→ **TASK DESCRIPTION**:
Look below for the line that contains "Given: Click the", then copy it and each following line exactly, through and including the line that contains "You are a GUI".

→ **TASK INPUTS**:
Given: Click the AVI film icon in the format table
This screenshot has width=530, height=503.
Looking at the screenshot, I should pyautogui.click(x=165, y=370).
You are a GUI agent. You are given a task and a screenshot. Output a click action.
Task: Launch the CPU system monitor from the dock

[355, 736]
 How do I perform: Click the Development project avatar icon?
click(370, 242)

...

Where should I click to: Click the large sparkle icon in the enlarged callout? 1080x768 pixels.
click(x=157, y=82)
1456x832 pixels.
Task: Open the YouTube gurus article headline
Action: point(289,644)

→ **WRITTEN ANSWER**:
Given: Click the AVI film icon in the format table
This screenshot has width=530, height=503.
Looking at the screenshot, I should pyautogui.click(x=165, y=370).
You are a GUI agent. You are given a task and a screenshot. Output a click action.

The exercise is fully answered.